- [Page excerpt]
Congratulations! She is beautiful :wub:


----------



## TLR (Nov 13, 2011)

Congratulations!! She's beautiful!!


----------



## maddysmom (Mar 8, 2012)

Congrats...she is beautiful!


----------



## pippersmom (May 21, 2012)

Thank you everyone for your compliments. As a proud Grandma, I have to agee that Audrey is so beautiful. It just warms my heart to see my son with his new daughter. :wub:. He is so proud! My DH and I now have 4 granddaughters with another granddaughter due in May. We are so blessed.


----------



## pammy4501 (Aug 8, 2007)

Oh Kathy, she is delicious! She is really extraordinary for a naturally born baby! You must be walking on clouds!


----------



## mysugarbears (Aug 13, 2007)

Congratulations Kathy, she is just beautiful! :wub:


----------



## jane and addison (Nov 1, 2012)

Congratulations, we know how you feel. Our grandkids are much older youngest is 5 oldest is 24. Enjoy there is nothing like grandchildren.


----------



## donnad (Aug 22, 2006)

She is beautiful!


----------



## maltese manica (Nov 6, 2012)

What a sweet bundle of joy! Congrats Kathy she is beautiful!


----------



## Madison's Mom (Dec 26, 2007)

Congratulations! What a beautiful baby girl! And kudos to your DIL for going natural!

I had my daughter (my youngest) totally natural and she weighed 9 pounds 10 ounces. My girt comment was 'she's huge!' My boys were also born by natural childbirth, but they were both 7 pounds. My little girl is now 29 years old and is about 5'2" and 115 pounds. She started out big but she's a tiny thing now.


----------



## dntdelay (May 27, 2011)

From one Audrey to the brand new Audrey she is a cutie! 😍


Sent from Petguide.com Free App


----------



## Leanne (Sep 6, 2012)

Aww what a beautiful little girl! Congrats and glad all is well


----------



## Leila'sMommy (Oct 20, 2012)

Aww, beautiful baby! Congratulations! Look at all that hair! Does she have plenty of hairbows yet?


Sent from Petguide.com Free App


----------



## Sylie (Apr 4, 2011)

Congratulations!!! She is beautiful....you must be :cloud9:


----------



## maltese#1fan (Feb 20, 2012)

Congratulations on your new grandbaby. She's adorable.


----------

- [Given data]
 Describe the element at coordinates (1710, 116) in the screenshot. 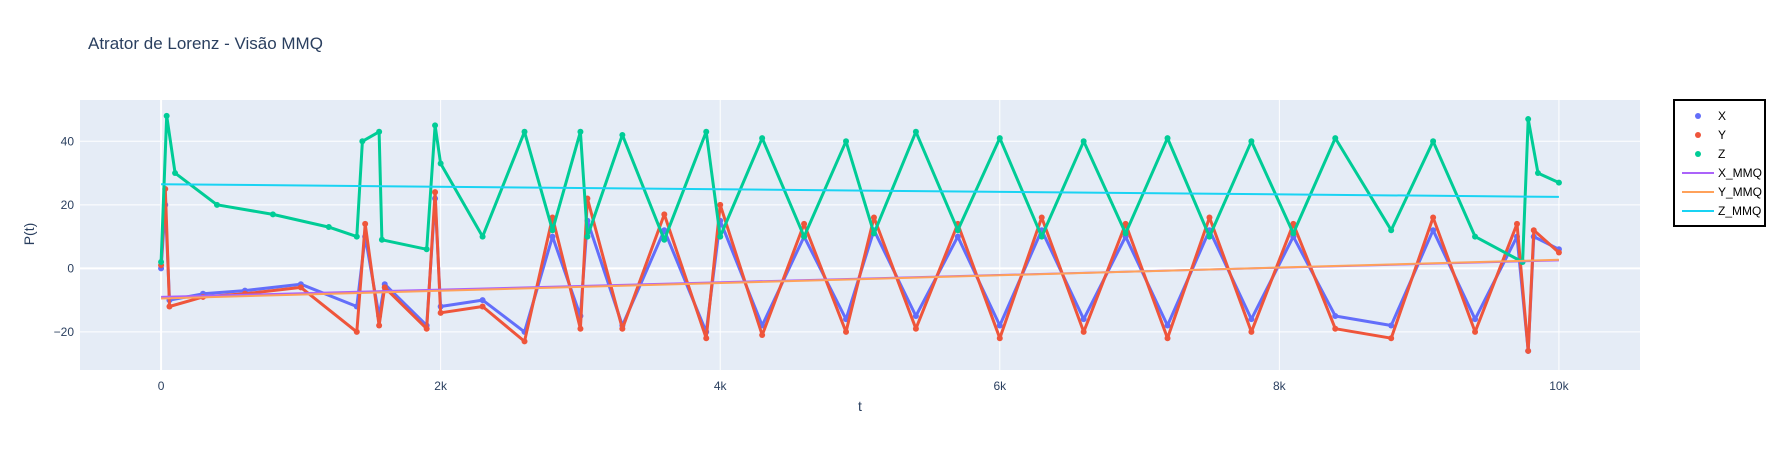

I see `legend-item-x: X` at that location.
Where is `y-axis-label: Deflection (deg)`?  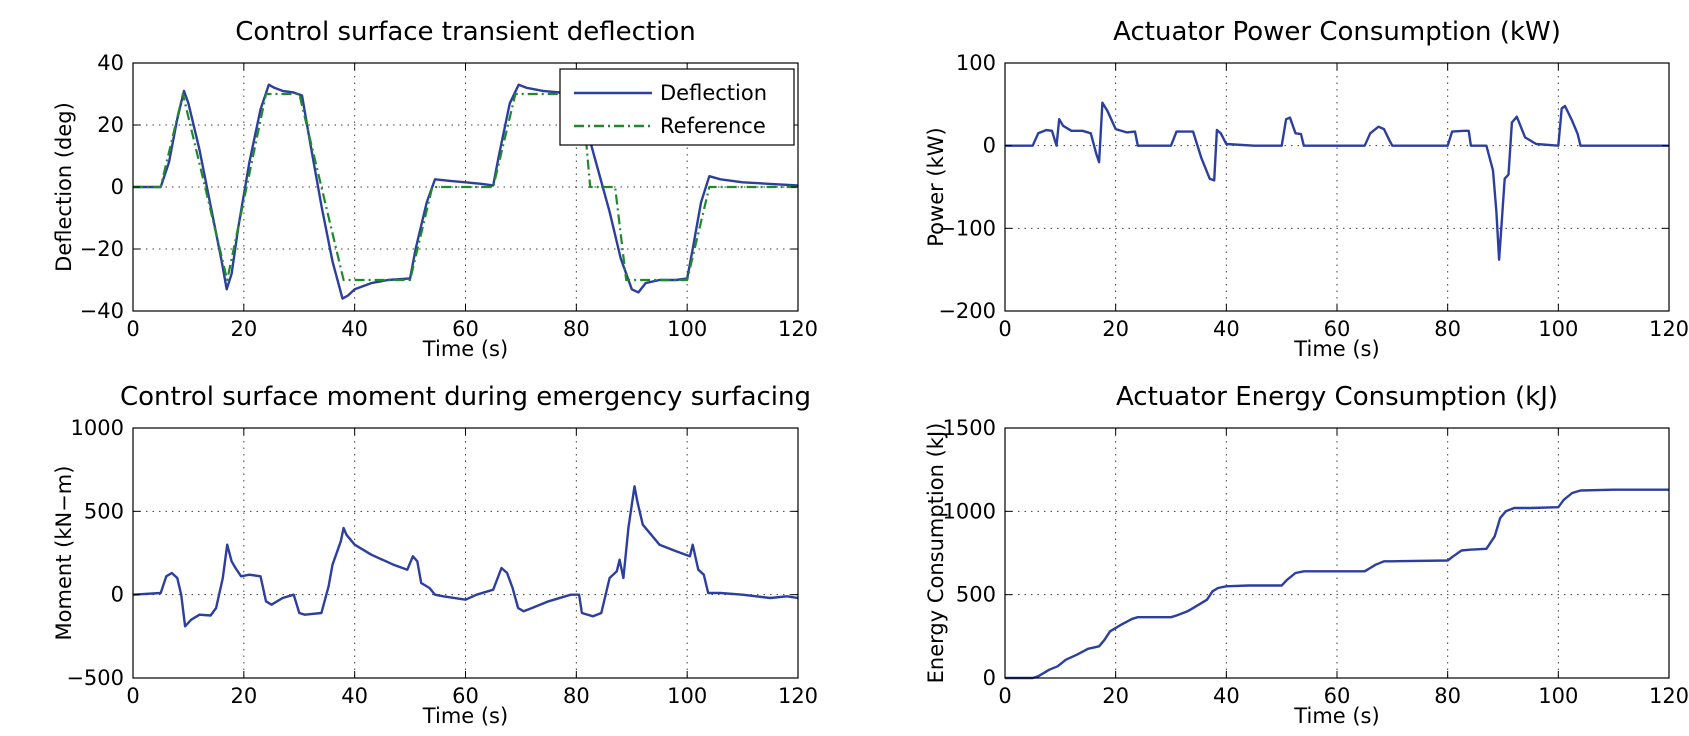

- [Work request 1]
Do the following statements agree with the forum thread? Answer yes or no for each, and quote the deciding words of the thread.
(a) pippersmom mentions another granddaughter expected in May.
(b) Madison's Mom's daughter weighed 7 pounds at birth.
(c) jane and addison gives 24 as the age of the oldest grandchild.
- [Work request 2]
Extract the forum thread's text from "## jane and" up to and including "nothing like grandchildren.".
The listing has no connection to the forum thread.

- [Solution 1]
(a) Yes: "My DH and I now have 4 granddaughters with another granddaughter due in May."
(b) No: "I had my daughter (my youngest) totally natural and she weighed 9 pounds 10 ounces."
(c) Yes: "Our grandkids are much older youngest is 5 oldest is 24."

- [Solution 2]
## jane and addison (Nov 1, 2012)

Congratulations, we know how you feel. Our grandkids are much older youngest is 5 oldest is 24. Enjoy there is nothing like grandchildren.